Ik loop met kleinzoon Jonas (8) in de bosrijke omgeving van zijn huis in Oslo voor een kleine wandeling. We zijn al enkele dagen keurig volgens afspraak ’s morgens eropuit geweest, de middagen mocht hij zijn helden op het scherm laten rondrennen en griezels de kop afhakken.
‘We zijn nu zoveel weggeweest, ik dacht we kunnen thuis ook leuke dingen doen…’, opperde hij op dag drie van onze gezamenlijke week.
Als invulling van zijn voorstel diepte hij uit een kist met speelgoed een kaartspel op.
‘Kijk’, liet hij me de afbeeldingen zien van een man die tevens hond is. ‘Dit spel kunnen we thuis doen. En we kunnen papa vragen hoe we warme chocolademelk moeten maken?’
Weinig spelden tussen te krijgen, maar een wandelingetje naar het bos vlakbij hun huis heb ik toch wel bedongen. Dus wijst hij me nu de route. Een deel er van lopen de kinderen van zijn school elke dag onder begeleiding van een wisselende ouder uit het buurtje waar hij woont. Hij vertelt er onder het lopen van alles over, maar ik begrijp niet veel meer dan dat hij niet meer meeloopt met het groepje en dat ene Snelle dood is. We komen er samen niet helemaal uit. Omdat we inmiddels bij een pad staan waar hij beslist niet verder wil, haal ik Google Translate erbij om te zien wat hij bedoelt. Snelle tik ik in maar dat levert niks op. Snegl tikt hij het Noorse woord vervolgens zelf op mijn scherm. Slak, vertaalt Google.
‘Ah, een slak!’, zeg ik.
‘Die was daar’, wijst hij naar het bospaadje dat vochtig en wat donker heuvelaf richting school slingert. ‘Heel groot!’, legt hij uit, zoekend in zijn beperkte voorraad Nederlandse woorden.
‘Is hij er nog denk je?’, vraag ik.
‘Nu weet ik niet. Ik denk dat hij dood is maar ik weet het niet. Ik ben bang van…’
Hij doet een stap terug van de ingang van het paadje en trekt mij aan mijn hand met zich mee. Andere kant op.
‘Wat denk je dan dat een slak zal doen?’, vraag ik.
‘Ik weet niet. Niks. Maar ik vind het zoooo…’. Hij moet lang nadenken over het juiste woord maar de afschuw op zijn gezicht vertelt het verhaal al vooraf. ‘Zooo víes!’, roept hij dan uit.
Hij kijkt ondertussen strak het paadje in, klaar om zich bij het eerste teken van de slijmerige aanwezigheid uit de voeten te maken. Hij beeft, zijn kleine lijf strak gespannen bij de gedachte alleen al.

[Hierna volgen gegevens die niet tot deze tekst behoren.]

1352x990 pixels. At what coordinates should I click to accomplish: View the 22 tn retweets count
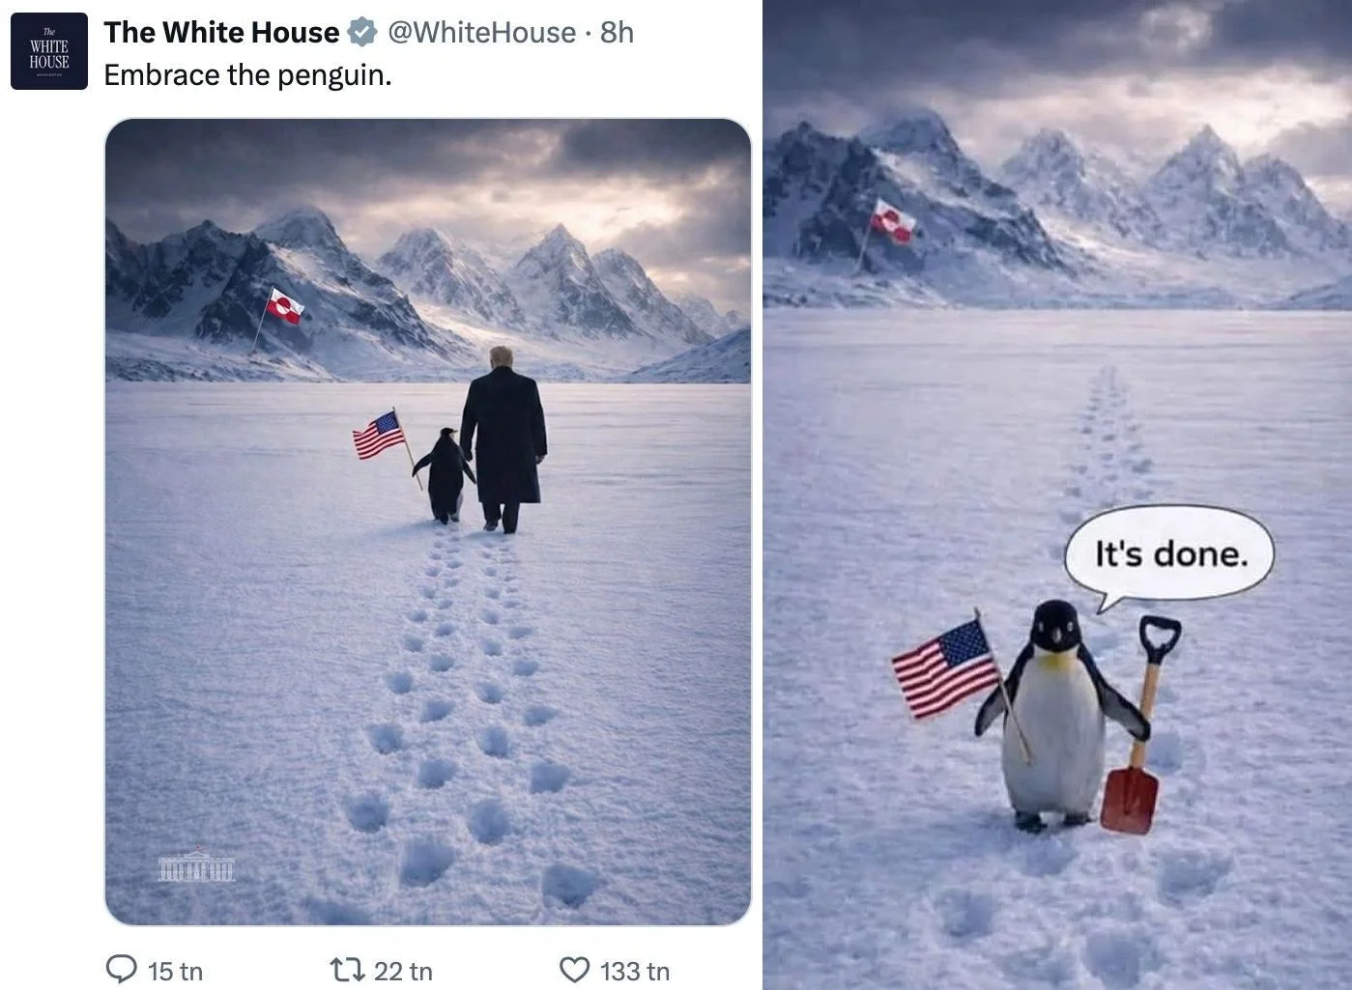point(403,971)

‘En wat doe je dan?’ vraag ik. ‘Als je die slak ziet. Grote boog er omheen?’
Terwijl ik dit volstrekt niet afdoende voorstel doe, schudt hij al zijn hoofd.
‘Ik neem ándere weg!’, zegt hij resoluut.
Zelfs bij het herhalen van dit ooit genomen besluit, moet hij diep zuchten. Knoop doorgehakt.